Voting rights group wants Republican voting protests probed
Posted 7:29 p.m. Tuesday
Updated 7:31 p.m. Tuesday
RALEIGH, N.C. — A voting rights group called Tuesday for state and local officials to investigate whether allies of North Carolina's former governor and the state Republican Party broke laws when hundreds of people were accused of voter fraud or absentee ballot irregularities last November.
"We are calling on them to enforce state and federal laws that protect the right to vote and the integrity of the election process," Bob Hall, executive director of Democracy North Carolina, said at a news conference.
More than 50 postelection protests were filed in 37 counties soon after Election Day for the extremely close race between then-Gov. Pat McCrory and Democratic challenger Roy Cooper. Many of the protests alleged that ballots had been cast by convicted felons, dead people or those who voted in another state. The protests sought to have the ballots thrown out.
Democracy North Carolina said most of the accusations were irresponsible because the claims weren't backed by evidence or could be eliminated based on cursory reviews of voter roll information. The protests were designed to intimidate voters for political gain or put in doubt the election result, the group's report describing its own review alleges.
Most of the protests were dismissed for lack of evidence or sidelined by GOP-controlled election boards because they were filed too late and the number of votes wouldn't change the outcome. McCrory conceded in early December to Cooper, who won by 10,277 votes out of more than 4.7 million cast in the race.
Lawyers for McCrory's campaign or allies in the state GOP were involved in the protests, according to protest documents and the report.
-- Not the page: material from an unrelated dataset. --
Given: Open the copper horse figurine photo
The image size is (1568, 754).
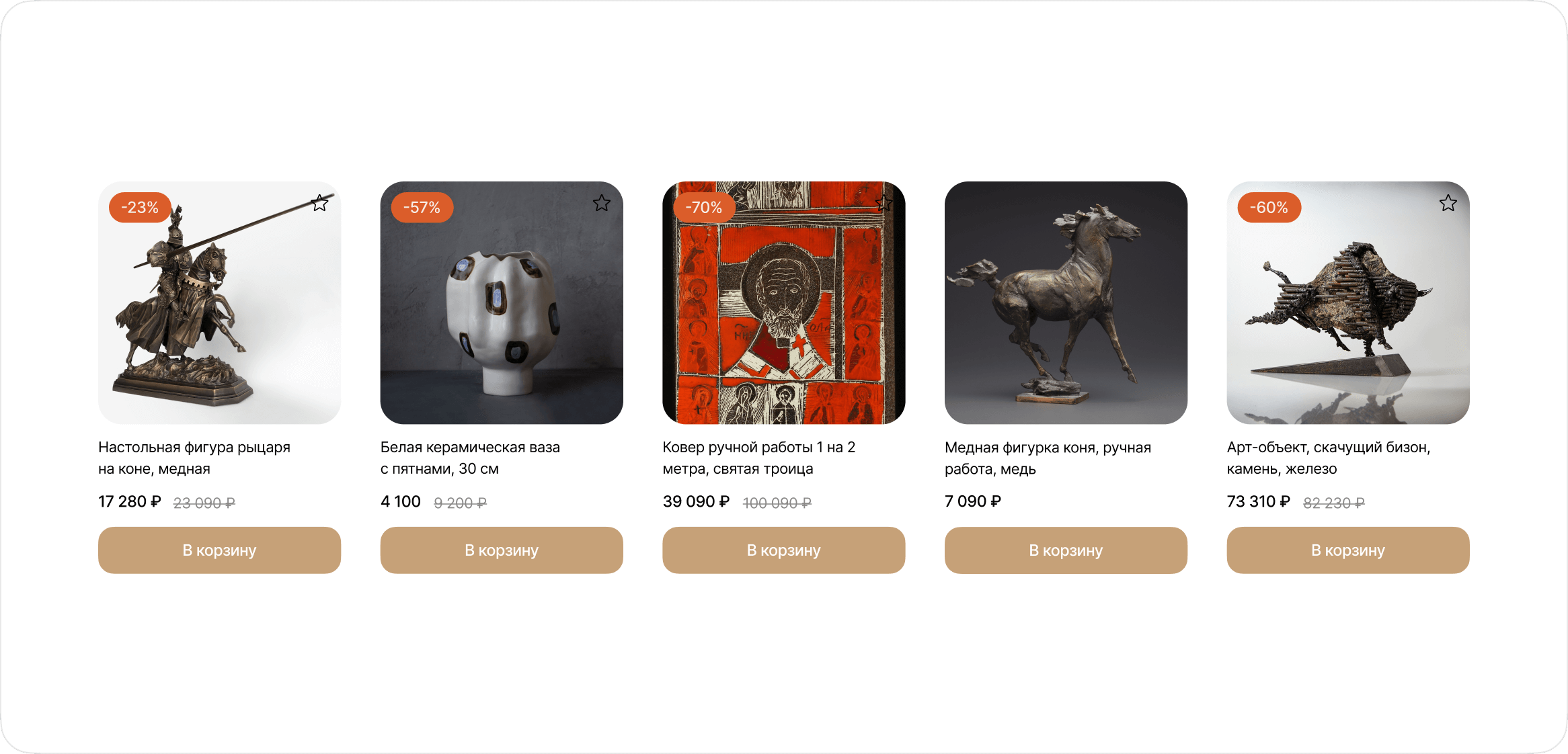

The group said officials should now examine whether "agents" for the GOP and his campaign broke criminal laws protecting the right to vote and to count ballots without interference.
A majority of the protests were prepared and sent by email to county election boards from a Virginia-based law firm paid by both McCrory's campaign committee and his legal defense fund, according to the group's report.
The accusations "harassed and harmed individual voters ... emotionally, damaged their reputations, exposed them to public ridicule, intimidated them with unfamiliar and unwarranted legal proceedings that were intended to void their ballots and maligned their character," said Isela Gutierrez, a co-author of the group's report.
State GOP Chairman Robin Hayes countered that Democracy North Carolina is the one trying to bully voters and called the group's actions "nothing short of voter and citizen intimidation." Hayes pointed out that instances of improper voting did occur last fall, as identified in the group's report.
"Citizens have rights, as prescribed by law, to make inquiries about potential voting irregularities," Hayes said in a release. Responding Tuesday evening to an email seeking his response, McCrory referred to Hayes' statement.
Democracy North Carolina said its research, based on public records and interviews, determined fewer than 5 percent of about 600 ballots identified in the filed protests were illegally cast or counted, and said most of the problem ballots were not filed with the intent to break the law.
Hall said Democracy North Carolina's report will be given to the State Board of Elections, local district attorneys and federal prosecutors.
In a statement, the State Board of Elections said the group's information will be added to its ongoing investigation of postelection protests. The board is expected soon to consider proposed changes to election protest forms that would tell protesters it's a felony to submit a fraudulent form and would make clear when a candidate or political party is involved with the filing, the statement said.
In February, four Guilford County voters who said they were falsely accused of illegal voting in one of the post-Election Day protests sued their accuser in state court, alleging defamation.